Marley could be interpreted as saying that it is every living being’s obligation to share their life with others who live. To know each other’s lives as vast and different. See from all the corners the map and let each see from yours.
Now put them in order and see that Marley is encouraging Scrooge to engage in the purpose of his life, find opportunities to maximize the life he is given by seeking life far and wide. Life being people. It’s Kantian in that life is not a means to an end, it (and those given life) are ends unto themselves.
If the requisite for forging chains is forgoing opportunities to engage with people in this life, would you know the weight and length of the strong coil you bear yourself in the afterlife?
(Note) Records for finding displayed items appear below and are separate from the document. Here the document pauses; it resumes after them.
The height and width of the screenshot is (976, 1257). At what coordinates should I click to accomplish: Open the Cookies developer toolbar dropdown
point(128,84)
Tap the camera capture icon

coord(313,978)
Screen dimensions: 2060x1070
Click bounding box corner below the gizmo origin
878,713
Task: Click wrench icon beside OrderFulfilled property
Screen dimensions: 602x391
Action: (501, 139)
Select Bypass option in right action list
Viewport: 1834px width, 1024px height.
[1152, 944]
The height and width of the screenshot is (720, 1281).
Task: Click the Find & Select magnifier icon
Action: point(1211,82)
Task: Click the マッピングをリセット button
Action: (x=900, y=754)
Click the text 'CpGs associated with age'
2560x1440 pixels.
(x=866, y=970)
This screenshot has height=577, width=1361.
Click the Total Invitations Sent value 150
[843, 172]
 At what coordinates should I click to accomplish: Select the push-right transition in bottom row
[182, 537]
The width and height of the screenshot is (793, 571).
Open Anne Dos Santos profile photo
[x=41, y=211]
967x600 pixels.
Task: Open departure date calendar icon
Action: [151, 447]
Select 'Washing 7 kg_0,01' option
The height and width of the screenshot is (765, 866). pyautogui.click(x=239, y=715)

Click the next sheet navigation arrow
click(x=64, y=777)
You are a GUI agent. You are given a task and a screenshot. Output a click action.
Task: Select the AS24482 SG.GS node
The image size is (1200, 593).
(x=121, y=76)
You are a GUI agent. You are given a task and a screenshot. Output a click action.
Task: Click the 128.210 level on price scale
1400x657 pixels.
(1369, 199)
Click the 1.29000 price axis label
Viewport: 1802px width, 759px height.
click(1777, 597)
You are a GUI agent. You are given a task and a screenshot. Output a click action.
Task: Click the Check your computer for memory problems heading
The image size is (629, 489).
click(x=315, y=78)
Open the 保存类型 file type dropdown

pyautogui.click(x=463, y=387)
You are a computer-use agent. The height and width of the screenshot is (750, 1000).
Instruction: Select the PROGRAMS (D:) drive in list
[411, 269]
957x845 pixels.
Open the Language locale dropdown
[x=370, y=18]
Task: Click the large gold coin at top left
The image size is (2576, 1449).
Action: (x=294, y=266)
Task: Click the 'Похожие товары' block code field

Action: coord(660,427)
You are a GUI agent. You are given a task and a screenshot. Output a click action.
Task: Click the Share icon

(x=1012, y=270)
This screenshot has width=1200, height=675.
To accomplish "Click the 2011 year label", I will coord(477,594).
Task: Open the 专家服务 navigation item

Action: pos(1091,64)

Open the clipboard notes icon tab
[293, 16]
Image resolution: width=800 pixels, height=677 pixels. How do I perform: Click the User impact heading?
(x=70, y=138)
Think about it this Christmas season as you buy gifts, attend dinners, get-togethers, Friendsmas celebrations. Where are the opportunities to walk your spirit among your fellow humans? Where in lie the times you can connect with them as they are, not for reasons to something else, but as ends unto themselves?
Catch a local production of it if you can before years end, you’ll be surprised how much the intersection of truth and storytelling’s expressed in theatre, and how real it might become to you.